=== EXCERPT TO READ ===
So, instead, I decided on a walk to town from the village. It had taken me about 20 minutes on boda boda (which I did not enjoy on the incredibly rutted roads) so I figured a good 1 hour walk would be great. Off I went up the road (and I really mean up!!) It was a lovely adventure. I saw people living their lives. Children all ran out and said, “Muzungu, Muzungu!! I am fine how are you?!!!'” And I would say hello, I am fins how are you?” And the next child would repeat and so would I. Where there were no children, I said, Olie otiye! Which generated many smiles and giggles. Some people replied the same. Some gave the answer jendji. (I am fine) Oli Otiye? (How are you?) to which I would reply jendji. Some would try more conversation and I would smile, shrug and say, I don't understand! Mirembe! (peace) Often more giggles.

I passed some young girls pumping from a well. Muzungu! Pump water!! Ok, I said, so I did. I came and pumped and played oli otiye/how are you with them for a while. Then a mom came over and chastised the girls for shirking. I took pictures and said goodbye, walking on.

I passed an old woman who stopped to chat with me. We did not get far, but we did exchange the perfunctory greetings, and then some unspoken exchanges of handshakes and warm grins. It is amazing how much a smile can say, how much can be communicated beyond words through bodies, faces, gesture and presence.

One gang of men were sitting on the side of the rode, staring as I walked. I mustered the courage and smiled a big oli otiye! And suddenly, the dark faces were bright toothy smiles. It was a delightful walk until I hit town and was accosted by boda drivers-sister, sister, where are you going? Sister! How are you!!

I ignored them, and walked to the bus.

I had learned in the village that there was a bus (not a 14 passenger van, but a real bus!) available from Mbale. Off I went. I found the bus park. Several women were sitting in the available shade of a small MTN (airtime minutes) shack. So I stepped in to the shade of a nearby building with one shop. I sat on the ground (like the women by the shack) and had a snack. A man came over and said, let me get you a chair. Why are you sitting in the dirt? I am fine I said (looking at the other women also sitting in the dirt). Then another man came and said the same thing. Let me bring you a chair. No, I again refused. I did not like the muzungu priviledge. Vendors tried selling me bedsheets, purses, water, etc. No, no, no, I said. Then a third man and I said, offer those women a chair. They are sitting in the dirt, they are older than I am and have more things. Suddenly, their English was not so good.

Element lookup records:
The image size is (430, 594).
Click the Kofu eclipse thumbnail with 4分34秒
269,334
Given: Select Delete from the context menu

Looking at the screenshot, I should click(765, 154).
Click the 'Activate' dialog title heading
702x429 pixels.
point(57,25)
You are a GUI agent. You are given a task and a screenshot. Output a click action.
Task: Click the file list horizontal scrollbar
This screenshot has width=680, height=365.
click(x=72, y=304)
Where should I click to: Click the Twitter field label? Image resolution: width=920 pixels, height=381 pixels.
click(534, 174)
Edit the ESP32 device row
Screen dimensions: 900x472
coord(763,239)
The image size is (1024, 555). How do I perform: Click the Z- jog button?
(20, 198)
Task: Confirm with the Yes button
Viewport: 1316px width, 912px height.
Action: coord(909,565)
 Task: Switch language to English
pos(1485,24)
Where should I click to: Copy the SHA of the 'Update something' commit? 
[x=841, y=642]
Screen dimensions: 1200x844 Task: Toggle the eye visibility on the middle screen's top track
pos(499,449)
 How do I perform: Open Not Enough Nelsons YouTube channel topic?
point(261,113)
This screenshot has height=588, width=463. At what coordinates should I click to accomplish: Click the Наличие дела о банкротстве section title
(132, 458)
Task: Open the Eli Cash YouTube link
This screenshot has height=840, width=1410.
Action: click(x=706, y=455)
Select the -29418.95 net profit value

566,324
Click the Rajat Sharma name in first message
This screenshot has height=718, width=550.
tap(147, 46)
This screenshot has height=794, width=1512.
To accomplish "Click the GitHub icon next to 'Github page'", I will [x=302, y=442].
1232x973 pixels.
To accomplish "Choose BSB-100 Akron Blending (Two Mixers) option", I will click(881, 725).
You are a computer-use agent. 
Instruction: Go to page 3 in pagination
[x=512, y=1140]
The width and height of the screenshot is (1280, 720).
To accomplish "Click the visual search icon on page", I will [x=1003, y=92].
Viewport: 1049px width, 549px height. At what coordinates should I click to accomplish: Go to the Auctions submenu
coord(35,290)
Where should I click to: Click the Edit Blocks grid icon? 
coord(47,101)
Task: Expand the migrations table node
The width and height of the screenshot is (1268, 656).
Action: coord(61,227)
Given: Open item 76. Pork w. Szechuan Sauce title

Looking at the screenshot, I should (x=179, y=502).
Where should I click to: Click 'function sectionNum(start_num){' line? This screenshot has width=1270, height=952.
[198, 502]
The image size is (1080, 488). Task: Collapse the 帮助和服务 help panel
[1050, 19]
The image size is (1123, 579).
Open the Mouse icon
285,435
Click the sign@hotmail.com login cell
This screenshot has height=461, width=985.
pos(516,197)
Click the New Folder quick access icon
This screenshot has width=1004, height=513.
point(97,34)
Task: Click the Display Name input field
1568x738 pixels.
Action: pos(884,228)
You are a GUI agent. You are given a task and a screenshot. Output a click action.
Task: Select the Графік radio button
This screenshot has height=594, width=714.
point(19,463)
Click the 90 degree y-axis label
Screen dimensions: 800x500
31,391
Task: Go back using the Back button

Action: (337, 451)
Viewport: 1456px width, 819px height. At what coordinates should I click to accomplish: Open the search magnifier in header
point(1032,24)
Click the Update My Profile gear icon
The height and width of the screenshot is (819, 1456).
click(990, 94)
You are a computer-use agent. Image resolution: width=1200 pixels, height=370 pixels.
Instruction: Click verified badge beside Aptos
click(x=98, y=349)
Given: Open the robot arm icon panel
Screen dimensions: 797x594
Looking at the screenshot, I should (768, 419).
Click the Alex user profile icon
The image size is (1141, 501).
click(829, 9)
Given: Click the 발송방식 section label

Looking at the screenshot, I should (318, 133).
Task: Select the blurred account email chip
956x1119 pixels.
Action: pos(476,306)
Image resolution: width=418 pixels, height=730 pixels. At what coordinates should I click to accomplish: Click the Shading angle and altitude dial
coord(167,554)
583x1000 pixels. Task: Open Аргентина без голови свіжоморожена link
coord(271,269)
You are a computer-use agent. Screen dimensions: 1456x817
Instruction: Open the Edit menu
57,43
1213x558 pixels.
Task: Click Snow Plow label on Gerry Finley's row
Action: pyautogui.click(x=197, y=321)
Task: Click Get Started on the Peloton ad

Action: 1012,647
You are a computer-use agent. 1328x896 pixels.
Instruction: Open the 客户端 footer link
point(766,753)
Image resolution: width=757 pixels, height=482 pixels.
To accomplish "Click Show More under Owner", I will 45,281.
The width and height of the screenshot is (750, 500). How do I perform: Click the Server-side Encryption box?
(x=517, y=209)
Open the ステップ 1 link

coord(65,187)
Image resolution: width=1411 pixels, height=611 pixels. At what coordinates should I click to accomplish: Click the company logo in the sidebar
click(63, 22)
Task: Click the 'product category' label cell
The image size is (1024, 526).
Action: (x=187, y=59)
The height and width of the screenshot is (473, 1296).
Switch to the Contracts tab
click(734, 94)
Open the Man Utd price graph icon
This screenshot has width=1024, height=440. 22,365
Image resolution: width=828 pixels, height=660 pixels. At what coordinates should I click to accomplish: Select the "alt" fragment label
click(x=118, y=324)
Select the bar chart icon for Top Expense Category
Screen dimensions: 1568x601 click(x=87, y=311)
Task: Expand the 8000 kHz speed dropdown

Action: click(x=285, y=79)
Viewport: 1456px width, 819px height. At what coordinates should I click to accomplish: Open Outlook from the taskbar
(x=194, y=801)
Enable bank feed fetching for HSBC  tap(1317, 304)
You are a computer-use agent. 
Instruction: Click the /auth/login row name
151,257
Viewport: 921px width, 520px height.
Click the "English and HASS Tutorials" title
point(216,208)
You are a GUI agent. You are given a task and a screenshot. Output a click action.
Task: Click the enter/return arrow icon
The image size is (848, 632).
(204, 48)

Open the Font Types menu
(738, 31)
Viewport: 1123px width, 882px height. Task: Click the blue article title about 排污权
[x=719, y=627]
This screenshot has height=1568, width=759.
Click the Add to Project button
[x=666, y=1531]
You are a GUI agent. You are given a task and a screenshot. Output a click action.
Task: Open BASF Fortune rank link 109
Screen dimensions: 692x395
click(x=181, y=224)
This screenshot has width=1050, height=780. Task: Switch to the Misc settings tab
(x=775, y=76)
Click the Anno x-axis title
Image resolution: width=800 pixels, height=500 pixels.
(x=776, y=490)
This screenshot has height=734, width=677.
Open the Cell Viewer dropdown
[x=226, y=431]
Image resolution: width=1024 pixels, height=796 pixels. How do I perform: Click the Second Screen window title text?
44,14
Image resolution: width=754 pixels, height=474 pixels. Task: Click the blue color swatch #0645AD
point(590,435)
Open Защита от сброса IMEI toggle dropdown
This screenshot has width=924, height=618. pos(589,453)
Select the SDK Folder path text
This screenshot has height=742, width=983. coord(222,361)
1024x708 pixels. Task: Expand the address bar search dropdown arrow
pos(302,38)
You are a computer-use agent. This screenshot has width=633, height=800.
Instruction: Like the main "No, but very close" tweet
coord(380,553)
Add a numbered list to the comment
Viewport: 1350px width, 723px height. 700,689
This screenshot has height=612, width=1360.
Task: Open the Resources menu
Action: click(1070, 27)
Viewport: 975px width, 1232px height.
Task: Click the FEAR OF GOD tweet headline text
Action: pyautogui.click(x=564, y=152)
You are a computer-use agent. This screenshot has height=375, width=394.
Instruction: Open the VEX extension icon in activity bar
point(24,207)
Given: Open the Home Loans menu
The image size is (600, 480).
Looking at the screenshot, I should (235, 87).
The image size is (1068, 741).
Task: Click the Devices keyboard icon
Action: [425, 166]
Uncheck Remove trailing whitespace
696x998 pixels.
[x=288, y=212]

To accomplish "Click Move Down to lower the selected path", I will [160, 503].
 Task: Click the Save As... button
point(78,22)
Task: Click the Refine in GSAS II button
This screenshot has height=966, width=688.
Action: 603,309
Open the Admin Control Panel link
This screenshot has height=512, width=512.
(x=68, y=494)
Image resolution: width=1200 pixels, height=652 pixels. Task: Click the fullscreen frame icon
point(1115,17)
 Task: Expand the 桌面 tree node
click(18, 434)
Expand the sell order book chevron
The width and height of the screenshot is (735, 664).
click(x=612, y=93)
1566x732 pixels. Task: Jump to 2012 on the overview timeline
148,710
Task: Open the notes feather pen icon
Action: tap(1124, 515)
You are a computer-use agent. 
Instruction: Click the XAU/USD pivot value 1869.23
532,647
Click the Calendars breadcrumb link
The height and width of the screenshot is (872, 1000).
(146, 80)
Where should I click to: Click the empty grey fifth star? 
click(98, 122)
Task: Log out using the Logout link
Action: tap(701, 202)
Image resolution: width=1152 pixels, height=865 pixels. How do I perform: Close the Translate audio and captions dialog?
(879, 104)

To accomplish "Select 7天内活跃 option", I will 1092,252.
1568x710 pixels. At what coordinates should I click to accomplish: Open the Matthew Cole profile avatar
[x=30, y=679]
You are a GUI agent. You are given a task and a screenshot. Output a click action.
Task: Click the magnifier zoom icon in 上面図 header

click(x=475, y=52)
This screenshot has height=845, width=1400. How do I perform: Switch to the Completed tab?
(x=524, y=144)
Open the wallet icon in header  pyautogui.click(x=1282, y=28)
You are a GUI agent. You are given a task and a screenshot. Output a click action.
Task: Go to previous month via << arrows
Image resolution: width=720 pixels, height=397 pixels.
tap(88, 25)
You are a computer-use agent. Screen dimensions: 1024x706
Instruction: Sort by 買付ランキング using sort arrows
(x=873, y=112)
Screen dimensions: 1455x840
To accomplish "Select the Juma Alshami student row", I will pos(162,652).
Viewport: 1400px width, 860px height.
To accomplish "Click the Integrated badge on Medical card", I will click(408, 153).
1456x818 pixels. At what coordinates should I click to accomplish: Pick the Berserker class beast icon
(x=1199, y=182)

=== CHALLENGE A ===
Please list each local-language word or phrase that the walk-to-town account translates into English, along with the meaning it gives.
=== CHALLENGE B ===
Write the next part of the walk-to-town account, picking up after its final sentence.
You won't need the data to complete anything here.

=== EXERCISE RESULT A ===
- Oli Otiye: How are you?
- jendji: I am fine
- Mirembe: peace

=== EXERCISE RESULT B ===
After that, everyone left me alone.

I hope the women sitting by the shack understood why I was pointing at them...It was not fair to me, that my sitting in dust generated excitement, their sitting on the floor went unnoticed.

And then the bus came...

Think Electric Mayhem from Muppets...
55 seater, 2 seats, an aisle then three. Yellowed, torn, plastic on the seats. The stairwell into the bus, very steep.

Buying tickets...a man opens a book and is mobbed by people waiving 10,000 sh notes in his face. He takes money and gives tickets arbitrarily. More people than tickets, more bodies than seats. I pushed to the front and found myself standing in the middle of the fray, pushing people back off of me as they tried to reach the seller.

He took my funds. But still, no ticket in hand. Finally, he had a ticket, he was about to hand it to a man about my age-no, he said, give it to the Muzungu.

I wish my brain worked faster. I wish, I were not so afraid of missing that bus and being stranded there. I wish I had said no, and forced the ticket in to that man's hands. In the crowd, I did not see his face, I do not know, if he made it out of the hording-mob on to the bus.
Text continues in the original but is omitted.